Unfortunately, our facilitator is sick so tonight’s meeting at Sugar Creek will be cancelled. It will resume next week. Please join our Thursday night meeting in Fairfield, Pearland, or via Zoom.
Recovery Articles
SEVEN LAST SAYINGS: Father, into your hands I commit my spirit

By: Chris A
“Father, into your hands I commit my spirit!” (Luke 23:46)
The final recorded words of Jesus, before He breathed His last, are not the cry of a victim; they are the proclamation of a king! Jesus was not a victim of the cross; He was the author of the sacrifice.
In my recovery journey, I thought surrender meant giving up, waving the white flag, admitting life had beaten me. But true surrender is not resignation. It is trust. It is the moment I finally released the exhausting illusion of control and placed my life into hands far steadier than my own. Anyone who has walked the road of addiction recovery knows this moment. It often comes after the striving has failed. You know, the promises to “do better,” the plans to “try harder,” the bargains made between self and God. Eventually, I had to came to a place where Step One became undeniable for me: I was powerless to manage this on my own.
But recovery doesn’t end there. It moves toward the hope of Step Three––“turning our will and our lives over to the care of God”. Even in agony, even when everything appeared lost, Jesus models this posture [in His final breath] and entrusts himself to the Father, and that is the heart of recovery. We do not recover by gripping life tighter. We recover by placing our lives—our fears, our failures, our cravings, our future—into the hands of God. Not once, but again and again. “Father, into your hands I commit my spirit” is more than Jesus’ last sentence. It is a daily prayer for those of us learning to live free. And what’s beautiful about this is that the hands we surrender to are the same hands that raise the dead.
SEVEN LAST SAYINGS: Today, you will be with me in paradise

By: Aaron W.
Today you will be with me in paradise (Luke 23:43).
“Today you will be with me in paradise,” Jesus spoke to a criminal hanging next to him, one living in the reality of his punishment. In honesty, I often want to be that man, but without the cost of suffering or facing my own inner turmoil.
In Michael O’Brien’s A Father’s Tale, a character reflects that three crosses grow in every heart: the cross of Jesus, the repentant thief, and the unrepentant thief. He notes that while we hope to suffer like Jesus or even the repentant thief, we often find ourselves as the unrepentant thief—resentful and making others pay for our unhappiness. Yet, seeing ourselves as we truly are is the precondition for repentance.
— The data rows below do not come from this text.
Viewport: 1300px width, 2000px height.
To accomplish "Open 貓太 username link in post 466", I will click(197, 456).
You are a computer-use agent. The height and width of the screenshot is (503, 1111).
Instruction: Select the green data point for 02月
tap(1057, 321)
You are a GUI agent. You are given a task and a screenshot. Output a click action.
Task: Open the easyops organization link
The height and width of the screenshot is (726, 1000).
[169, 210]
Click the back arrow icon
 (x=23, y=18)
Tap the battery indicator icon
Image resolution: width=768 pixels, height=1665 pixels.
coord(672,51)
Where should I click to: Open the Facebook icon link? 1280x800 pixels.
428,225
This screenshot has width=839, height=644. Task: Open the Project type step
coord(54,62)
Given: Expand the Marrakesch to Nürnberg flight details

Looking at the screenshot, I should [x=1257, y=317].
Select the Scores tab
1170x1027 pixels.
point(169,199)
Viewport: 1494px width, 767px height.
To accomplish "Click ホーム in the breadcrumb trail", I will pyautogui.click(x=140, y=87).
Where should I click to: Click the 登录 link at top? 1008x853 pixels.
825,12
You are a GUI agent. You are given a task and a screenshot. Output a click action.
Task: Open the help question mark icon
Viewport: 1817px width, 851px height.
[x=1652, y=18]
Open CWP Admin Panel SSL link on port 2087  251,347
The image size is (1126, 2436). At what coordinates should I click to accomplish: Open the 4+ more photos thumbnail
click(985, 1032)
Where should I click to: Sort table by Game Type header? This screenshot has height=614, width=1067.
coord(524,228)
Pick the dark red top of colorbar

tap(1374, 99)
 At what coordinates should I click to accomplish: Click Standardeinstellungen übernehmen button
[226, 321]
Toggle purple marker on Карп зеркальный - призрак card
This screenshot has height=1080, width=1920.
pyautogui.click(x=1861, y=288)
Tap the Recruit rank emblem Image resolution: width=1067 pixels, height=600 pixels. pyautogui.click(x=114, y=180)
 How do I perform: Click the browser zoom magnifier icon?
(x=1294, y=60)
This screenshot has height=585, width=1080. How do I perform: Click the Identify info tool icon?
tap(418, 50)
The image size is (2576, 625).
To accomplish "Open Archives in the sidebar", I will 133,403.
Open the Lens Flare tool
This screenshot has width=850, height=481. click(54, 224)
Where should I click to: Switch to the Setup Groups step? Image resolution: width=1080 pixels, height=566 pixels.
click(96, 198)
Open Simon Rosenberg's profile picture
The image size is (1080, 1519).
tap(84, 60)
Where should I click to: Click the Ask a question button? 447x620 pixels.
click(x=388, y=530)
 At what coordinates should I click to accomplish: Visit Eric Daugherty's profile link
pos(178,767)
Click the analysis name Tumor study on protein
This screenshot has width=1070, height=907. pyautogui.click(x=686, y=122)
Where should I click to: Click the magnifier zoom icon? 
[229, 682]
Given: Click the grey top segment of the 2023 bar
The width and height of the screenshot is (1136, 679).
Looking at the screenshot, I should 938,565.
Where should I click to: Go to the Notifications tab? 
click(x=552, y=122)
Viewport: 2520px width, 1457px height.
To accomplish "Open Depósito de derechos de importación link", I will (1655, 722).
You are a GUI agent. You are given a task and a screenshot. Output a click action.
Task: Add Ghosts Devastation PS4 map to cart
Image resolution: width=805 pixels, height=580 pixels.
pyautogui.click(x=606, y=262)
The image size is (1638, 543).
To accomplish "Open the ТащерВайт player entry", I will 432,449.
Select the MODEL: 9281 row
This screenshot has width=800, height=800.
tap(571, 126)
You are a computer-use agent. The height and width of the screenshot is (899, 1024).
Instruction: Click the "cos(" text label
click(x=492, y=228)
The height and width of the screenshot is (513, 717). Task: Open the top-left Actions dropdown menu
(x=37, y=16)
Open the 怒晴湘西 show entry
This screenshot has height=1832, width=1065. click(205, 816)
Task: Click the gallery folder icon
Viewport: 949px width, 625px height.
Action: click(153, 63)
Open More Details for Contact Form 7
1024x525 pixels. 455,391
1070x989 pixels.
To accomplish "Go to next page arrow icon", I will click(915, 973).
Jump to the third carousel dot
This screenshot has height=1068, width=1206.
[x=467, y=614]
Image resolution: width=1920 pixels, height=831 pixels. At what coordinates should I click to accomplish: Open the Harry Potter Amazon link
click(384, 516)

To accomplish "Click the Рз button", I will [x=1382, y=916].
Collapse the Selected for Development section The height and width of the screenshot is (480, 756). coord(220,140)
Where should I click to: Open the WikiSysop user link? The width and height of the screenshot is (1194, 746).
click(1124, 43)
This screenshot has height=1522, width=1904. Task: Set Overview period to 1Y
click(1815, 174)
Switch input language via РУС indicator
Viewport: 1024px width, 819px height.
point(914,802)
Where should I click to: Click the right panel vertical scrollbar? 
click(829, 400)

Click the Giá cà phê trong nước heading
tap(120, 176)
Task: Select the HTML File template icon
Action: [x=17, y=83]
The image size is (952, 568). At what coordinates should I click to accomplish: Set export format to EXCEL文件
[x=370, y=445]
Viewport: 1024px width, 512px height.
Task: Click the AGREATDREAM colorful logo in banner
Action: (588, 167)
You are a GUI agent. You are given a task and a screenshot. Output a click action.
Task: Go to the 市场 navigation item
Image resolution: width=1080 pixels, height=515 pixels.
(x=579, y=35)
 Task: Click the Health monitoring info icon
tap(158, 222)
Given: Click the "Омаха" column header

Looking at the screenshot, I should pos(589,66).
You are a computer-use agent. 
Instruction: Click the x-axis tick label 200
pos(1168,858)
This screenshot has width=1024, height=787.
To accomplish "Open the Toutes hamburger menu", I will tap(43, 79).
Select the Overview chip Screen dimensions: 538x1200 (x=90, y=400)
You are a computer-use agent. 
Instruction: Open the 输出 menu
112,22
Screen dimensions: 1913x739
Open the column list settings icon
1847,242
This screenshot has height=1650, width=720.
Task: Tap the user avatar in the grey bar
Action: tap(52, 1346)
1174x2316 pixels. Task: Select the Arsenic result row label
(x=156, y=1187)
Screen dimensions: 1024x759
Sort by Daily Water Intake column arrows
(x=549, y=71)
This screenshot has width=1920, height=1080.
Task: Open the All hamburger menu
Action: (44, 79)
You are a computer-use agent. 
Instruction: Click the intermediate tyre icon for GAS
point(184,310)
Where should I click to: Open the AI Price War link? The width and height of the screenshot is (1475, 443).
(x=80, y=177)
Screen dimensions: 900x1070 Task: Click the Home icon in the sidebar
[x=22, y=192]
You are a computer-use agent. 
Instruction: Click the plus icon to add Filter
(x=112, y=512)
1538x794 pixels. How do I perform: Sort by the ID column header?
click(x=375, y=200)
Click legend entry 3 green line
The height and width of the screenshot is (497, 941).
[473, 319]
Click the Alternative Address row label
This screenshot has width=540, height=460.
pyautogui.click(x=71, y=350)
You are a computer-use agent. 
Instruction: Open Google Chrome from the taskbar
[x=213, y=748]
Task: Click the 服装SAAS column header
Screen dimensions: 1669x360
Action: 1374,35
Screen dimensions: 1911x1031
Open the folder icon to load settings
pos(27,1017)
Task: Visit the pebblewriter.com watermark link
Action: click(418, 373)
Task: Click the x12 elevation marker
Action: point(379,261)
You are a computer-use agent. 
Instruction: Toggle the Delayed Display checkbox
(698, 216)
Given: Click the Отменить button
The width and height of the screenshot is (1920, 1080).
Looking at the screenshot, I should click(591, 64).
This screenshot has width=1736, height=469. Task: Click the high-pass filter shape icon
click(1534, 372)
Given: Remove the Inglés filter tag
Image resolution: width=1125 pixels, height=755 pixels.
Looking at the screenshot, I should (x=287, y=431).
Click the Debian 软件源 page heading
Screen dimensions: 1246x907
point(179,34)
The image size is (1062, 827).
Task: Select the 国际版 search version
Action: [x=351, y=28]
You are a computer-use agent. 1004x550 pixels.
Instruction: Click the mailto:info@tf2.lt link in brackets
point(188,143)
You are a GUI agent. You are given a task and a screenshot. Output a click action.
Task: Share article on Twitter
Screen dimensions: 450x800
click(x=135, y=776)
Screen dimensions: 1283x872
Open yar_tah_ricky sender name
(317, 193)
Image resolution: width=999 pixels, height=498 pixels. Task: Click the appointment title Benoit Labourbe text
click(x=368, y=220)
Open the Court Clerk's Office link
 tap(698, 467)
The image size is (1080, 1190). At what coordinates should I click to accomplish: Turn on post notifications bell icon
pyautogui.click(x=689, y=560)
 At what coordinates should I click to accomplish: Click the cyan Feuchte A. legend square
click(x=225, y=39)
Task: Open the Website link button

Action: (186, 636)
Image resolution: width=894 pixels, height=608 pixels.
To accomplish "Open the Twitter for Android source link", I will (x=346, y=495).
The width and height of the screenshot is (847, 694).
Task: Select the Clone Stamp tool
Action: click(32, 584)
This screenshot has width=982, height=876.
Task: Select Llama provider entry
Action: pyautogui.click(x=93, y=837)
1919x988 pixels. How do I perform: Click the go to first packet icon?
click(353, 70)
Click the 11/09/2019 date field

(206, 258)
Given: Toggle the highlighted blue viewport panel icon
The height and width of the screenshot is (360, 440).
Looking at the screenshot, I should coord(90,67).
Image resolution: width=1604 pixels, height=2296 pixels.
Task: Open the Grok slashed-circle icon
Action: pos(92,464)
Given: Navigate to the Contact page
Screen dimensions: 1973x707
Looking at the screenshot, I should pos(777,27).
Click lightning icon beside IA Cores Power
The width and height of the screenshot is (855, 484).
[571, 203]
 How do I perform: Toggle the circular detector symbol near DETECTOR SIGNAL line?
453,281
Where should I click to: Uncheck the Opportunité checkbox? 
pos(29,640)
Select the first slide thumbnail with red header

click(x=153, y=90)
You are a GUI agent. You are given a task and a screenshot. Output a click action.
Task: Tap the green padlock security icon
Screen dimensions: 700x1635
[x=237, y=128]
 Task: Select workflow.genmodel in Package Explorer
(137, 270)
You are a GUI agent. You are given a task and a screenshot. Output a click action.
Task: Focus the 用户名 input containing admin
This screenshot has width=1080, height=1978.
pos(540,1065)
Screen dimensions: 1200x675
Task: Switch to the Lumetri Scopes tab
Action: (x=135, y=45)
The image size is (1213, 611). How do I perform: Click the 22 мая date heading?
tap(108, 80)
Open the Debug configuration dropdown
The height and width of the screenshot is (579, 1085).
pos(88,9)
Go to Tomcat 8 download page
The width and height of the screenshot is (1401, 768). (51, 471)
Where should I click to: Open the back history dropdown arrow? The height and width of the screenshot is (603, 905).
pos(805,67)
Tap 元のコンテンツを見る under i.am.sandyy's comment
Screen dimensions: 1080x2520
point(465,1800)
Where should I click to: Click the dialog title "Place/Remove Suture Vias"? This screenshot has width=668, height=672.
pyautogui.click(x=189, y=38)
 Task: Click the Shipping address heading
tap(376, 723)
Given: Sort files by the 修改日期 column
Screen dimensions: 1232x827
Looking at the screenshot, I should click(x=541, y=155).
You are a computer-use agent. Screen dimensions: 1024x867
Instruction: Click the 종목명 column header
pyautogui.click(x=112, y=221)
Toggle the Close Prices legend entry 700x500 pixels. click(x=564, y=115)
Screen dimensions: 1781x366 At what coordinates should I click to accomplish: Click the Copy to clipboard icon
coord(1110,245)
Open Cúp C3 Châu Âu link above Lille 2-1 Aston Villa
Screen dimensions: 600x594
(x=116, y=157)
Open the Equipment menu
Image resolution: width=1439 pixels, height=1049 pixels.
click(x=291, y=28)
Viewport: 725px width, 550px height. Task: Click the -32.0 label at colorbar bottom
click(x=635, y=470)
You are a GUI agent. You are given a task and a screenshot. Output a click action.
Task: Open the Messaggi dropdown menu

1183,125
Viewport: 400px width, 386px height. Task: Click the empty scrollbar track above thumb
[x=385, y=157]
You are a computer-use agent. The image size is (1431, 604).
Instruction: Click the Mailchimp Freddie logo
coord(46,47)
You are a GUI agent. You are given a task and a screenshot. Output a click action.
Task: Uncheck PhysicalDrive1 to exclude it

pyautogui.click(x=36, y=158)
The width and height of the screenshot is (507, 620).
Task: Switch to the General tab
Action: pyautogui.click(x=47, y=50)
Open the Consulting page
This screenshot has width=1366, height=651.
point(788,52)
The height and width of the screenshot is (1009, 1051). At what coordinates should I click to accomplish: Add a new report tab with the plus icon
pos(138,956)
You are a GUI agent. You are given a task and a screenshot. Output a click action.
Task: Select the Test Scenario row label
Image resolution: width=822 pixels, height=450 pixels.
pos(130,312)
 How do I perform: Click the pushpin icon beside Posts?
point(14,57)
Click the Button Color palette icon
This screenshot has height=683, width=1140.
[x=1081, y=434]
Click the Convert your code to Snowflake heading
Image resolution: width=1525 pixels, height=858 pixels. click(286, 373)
When we acknowledge we are the unrepentant thief, the wellsprings of spiritual transformation open, and we can turn to Jesus for forgiveness, becoming the repentant thief.
Much of my addiction and recovery was spent avoiding suffering by blaming others for my discomfort and then acting out or acting in to cope with the pain. I refused to face reality, trapped in cycles of shame. However, acknowledging and accepting my character defects and taking ownership of my impact on others allows for ground of true transformation.
While the repentant thief only asks to be remembered, Jesus offers His presence: “Today you will be with me…” If the opposite of addiction is connection, this “paradise” takes root in the furrowed soil of our brokenness. It is incredible that Jesus, in His own agony, communicates a desire to be with the one living in reality.
SEVEN LAST SAYINGS: Father, forgive them, for they know not what they do

By: Lynson
“Father, forgive them, for they know not what they do” (Luke 23:34).
On the cross, having been questioned by debouched leaders, scorned by the villainous religious elite, his deity mocked by mere humans, beaten beyond recognition, I can’t imagine what Jesus was thinking as the crowds pled for his death, many of the same voices that had not long before shouted, “Blessed is He who comes in the name of the Lord.” The Messiah had come, to be sure, only the people his coming was meant to transform used the same fullness of prophecy to crucify him. This short prayer from Luke’s gospel depicts the supernatural, unadulterated love of Christ that would move him to intercede for us, even amid the most excruciating death in human history; we deserved the very cross we nailed him to, but the horror of it all didn’t stop him from showing us mercy.
I used to think addiction was a cliff with an unsuspecting edge, or a hill too steep to climb through, a labyrinth blanketed by fog is probably more accurate. Metaphor aside, addiction saw me, perhaps many of us, running toward its snare blindly, and of course, without knowledge. Because I, too, “knew not”, forgiveness from the Lord had long since seemed a thing too wonderful for me, a blessing fit for those who hadn’t fallen as far or rebelled as willfully. I am encouraged, however, that we have a Savior whose love reaches us at our very worst, a love that never tires, not even as he died on the cross. Only, now that we do know, we can receive the love of Christ instead of rejecting it. We can live sober lives because we know that this love comes not as a license to sin, but to cleanse us from sin, to release us from its power, to forgive us for the ignorance of our past, and to resurrect us at the last day.